§ Problem:
Edit the records from the start through the line that contains "This screenshot has height=794, width=1632.", replacing "help icon" with "info icon" and leaving everything else unchanged.

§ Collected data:
•••

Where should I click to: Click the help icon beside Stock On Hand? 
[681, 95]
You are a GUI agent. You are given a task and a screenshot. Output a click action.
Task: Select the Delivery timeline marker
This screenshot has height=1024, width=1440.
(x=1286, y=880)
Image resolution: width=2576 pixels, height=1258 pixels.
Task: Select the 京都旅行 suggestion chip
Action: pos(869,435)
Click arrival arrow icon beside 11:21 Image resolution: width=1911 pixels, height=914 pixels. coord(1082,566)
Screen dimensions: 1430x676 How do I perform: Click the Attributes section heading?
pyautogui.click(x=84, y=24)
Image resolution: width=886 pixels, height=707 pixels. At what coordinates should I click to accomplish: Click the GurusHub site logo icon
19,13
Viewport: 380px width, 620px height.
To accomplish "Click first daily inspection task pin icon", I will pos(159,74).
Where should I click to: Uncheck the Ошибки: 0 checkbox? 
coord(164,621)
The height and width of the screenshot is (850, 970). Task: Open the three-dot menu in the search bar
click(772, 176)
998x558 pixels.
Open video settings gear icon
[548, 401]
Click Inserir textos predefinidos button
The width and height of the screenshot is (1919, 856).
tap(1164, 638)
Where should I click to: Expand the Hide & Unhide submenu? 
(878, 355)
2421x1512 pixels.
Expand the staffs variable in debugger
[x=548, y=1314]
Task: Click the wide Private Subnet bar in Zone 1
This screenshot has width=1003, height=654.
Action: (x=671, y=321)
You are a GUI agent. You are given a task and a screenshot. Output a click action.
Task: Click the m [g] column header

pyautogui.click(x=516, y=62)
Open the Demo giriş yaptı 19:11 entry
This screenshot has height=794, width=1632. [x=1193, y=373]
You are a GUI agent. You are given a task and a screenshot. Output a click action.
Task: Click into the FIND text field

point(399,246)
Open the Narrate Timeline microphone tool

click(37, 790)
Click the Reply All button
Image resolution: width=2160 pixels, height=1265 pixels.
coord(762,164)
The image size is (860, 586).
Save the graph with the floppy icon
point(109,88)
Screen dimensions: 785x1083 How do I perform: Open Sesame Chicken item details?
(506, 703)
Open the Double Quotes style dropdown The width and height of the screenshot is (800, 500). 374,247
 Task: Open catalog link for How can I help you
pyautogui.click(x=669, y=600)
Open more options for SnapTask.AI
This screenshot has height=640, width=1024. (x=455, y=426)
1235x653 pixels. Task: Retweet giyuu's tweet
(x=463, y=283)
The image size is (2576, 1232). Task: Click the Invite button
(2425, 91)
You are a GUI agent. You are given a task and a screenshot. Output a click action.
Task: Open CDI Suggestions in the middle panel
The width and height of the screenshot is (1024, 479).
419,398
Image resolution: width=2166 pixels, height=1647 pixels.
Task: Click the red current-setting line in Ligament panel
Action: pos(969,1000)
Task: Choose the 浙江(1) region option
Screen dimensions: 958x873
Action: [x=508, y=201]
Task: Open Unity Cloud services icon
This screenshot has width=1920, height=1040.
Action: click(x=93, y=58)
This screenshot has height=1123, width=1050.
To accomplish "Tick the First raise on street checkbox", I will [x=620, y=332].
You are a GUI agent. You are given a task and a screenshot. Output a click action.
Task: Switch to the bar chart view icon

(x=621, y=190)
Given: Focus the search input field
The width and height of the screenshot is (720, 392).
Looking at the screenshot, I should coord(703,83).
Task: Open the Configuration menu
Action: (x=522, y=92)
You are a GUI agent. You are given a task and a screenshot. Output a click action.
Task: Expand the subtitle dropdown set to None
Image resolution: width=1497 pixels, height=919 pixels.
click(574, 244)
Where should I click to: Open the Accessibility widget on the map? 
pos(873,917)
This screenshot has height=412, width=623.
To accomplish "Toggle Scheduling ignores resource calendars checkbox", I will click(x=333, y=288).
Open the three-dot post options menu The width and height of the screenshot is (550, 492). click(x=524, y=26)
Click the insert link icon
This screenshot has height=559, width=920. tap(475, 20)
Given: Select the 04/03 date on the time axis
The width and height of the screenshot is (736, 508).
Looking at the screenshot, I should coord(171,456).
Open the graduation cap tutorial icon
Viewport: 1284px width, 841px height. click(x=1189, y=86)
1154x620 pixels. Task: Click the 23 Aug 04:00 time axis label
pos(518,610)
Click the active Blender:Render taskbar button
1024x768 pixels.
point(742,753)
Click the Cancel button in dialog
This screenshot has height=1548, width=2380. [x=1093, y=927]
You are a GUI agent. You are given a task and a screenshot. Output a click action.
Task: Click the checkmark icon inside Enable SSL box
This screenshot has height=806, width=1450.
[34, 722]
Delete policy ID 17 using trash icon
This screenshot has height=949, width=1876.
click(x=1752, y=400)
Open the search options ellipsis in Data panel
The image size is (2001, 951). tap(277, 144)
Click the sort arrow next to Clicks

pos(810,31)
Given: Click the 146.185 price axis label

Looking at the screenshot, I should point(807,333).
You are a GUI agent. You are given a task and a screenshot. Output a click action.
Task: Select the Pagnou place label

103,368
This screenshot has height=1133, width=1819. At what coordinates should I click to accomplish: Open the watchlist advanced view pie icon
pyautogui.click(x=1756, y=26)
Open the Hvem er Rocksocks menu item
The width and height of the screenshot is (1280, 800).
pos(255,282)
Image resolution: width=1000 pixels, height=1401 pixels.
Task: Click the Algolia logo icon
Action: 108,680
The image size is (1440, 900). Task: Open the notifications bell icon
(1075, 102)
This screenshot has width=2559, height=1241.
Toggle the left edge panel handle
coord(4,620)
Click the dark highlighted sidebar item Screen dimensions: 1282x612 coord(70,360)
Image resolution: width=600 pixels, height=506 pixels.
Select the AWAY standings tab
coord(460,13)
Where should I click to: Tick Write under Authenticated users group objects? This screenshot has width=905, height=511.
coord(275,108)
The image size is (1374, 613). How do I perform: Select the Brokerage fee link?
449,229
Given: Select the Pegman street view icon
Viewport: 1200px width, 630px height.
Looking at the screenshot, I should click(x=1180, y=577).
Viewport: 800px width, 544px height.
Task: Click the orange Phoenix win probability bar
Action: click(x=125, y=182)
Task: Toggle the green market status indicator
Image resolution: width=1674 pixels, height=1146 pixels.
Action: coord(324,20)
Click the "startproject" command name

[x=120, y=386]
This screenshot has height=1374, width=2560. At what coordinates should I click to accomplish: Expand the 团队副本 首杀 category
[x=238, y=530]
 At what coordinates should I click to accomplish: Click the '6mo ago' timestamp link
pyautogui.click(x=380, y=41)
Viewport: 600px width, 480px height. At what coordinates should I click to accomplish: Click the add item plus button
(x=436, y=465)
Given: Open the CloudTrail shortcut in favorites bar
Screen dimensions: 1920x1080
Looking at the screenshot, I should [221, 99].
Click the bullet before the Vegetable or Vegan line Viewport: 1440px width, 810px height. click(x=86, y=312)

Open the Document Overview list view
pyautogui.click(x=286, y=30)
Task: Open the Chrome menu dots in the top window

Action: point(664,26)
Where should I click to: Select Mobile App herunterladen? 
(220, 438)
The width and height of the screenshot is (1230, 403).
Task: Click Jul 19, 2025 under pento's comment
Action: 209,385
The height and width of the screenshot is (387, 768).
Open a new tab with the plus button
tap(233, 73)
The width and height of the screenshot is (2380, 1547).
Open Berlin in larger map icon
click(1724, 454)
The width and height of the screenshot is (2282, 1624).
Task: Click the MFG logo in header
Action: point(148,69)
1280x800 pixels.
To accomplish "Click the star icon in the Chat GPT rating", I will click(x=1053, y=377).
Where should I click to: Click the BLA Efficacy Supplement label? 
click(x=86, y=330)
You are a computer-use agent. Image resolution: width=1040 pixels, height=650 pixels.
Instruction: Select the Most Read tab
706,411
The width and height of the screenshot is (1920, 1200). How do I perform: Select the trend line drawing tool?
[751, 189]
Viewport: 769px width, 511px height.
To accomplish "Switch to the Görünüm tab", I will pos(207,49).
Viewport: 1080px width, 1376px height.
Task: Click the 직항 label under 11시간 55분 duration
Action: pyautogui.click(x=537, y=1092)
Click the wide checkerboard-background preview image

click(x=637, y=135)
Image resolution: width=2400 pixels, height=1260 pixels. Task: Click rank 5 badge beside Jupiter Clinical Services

•••

§ Task result:
Where should I click to: Click the info icon beside Stock On Hand? 
[681, 95]
You are a GUI agent. You are given a task and a screenshot. Output a click action.
Task: Select the Delivery timeline marker
This screenshot has height=1024, width=1440.
(x=1286, y=880)
Image resolution: width=2576 pixels, height=1258 pixels.
Task: Select the 京都旅行 suggestion chip
Action: pos(869,435)
Click arrival arrow icon beside 11:21 Image resolution: width=1911 pixels, height=914 pixels. coord(1082,566)
Screen dimensions: 1430x676 How do I perform: Click the Attributes section heading?
pyautogui.click(x=84, y=24)
Image resolution: width=886 pixels, height=707 pixels. At what coordinates should I click to accomplish: Click the GurusHub site logo icon
19,13
Viewport: 380px width, 620px height.
To accomplish "Click first daily inspection task pin icon", I will pos(159,74).
Where should I click to: Uncheck the Ошибки: 0 checkbox? 
coord(164,621)
The height and width of the screenshot is (850, 970). Task: Open the three-dot menu in the search bar
click(772, 176)
998x558 pixels.
Open video settings gear icon
[548, 401]
Click Inserir textos predefinidos button
The width and height of the screenshot is (1919, 856).
tap(1164, 638)
Where should I click to: Expand the Hide & Unhide submenu? 
(878, 355)
2421x1512 pixels.
Expand the staffs variable in debugger
[x=548, y=1314]
Task: Click the wide Private Subnet bar in Zone 1
This screenshot has width=1003, height=654.
Action: (x=671, y=321)
You are a GUI agent. You are given a task and a screenshot. Output a click action.
Task: Click the m [g] column header

pyautogui.click(x=516, y=62)
Open the Demo giriş yaptı 19:11 entry
This screenshot has height=794, width=1632. [x=1193, y=373]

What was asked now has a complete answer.